BEGIN SOURCE DATA

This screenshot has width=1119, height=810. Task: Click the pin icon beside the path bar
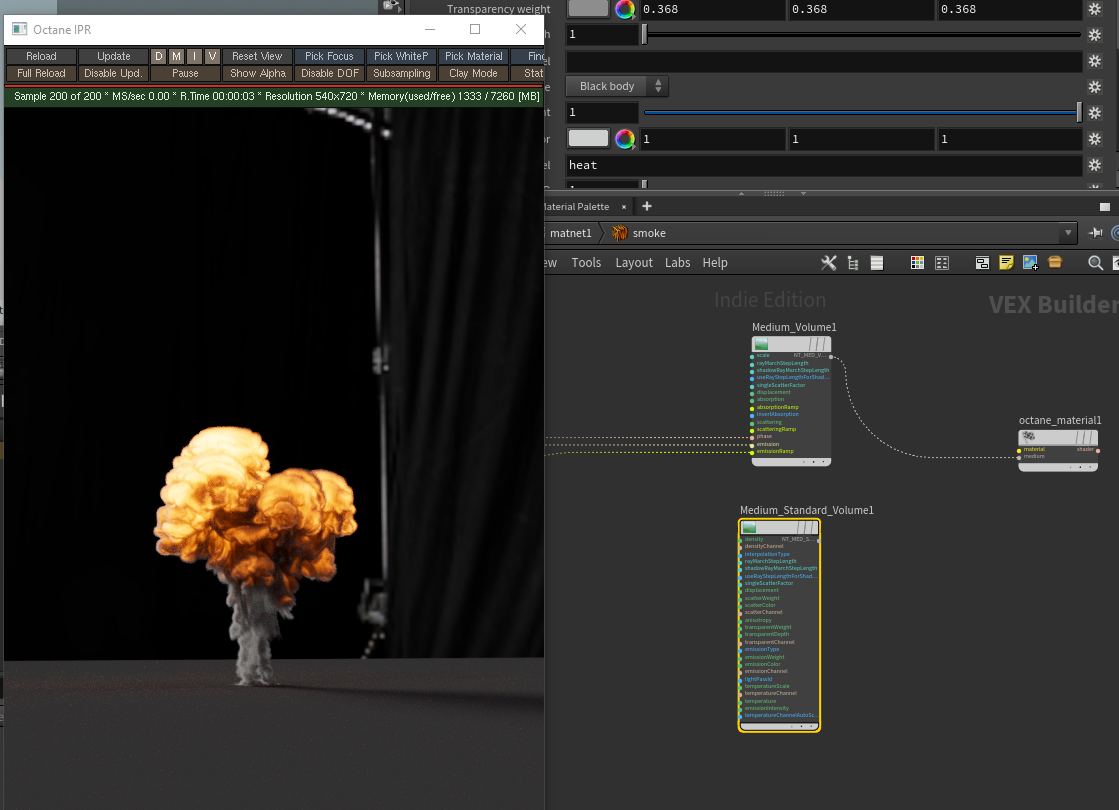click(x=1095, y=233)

END SOURCE DATA
BEGIN SOURCE DATA

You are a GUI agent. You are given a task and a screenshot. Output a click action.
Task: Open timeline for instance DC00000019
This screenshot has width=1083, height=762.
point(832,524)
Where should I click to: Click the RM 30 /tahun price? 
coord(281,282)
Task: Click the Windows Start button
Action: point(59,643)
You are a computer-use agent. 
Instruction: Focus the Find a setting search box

END SOURCE DATA

WORK INSTRUCTION. Using the listing above, show every line that includes the string "agent".

EXPECTED OUTPUT.
You are a GUI agent. You are given a task and a screenshot. Output a click action.
You are a computer-use agent. 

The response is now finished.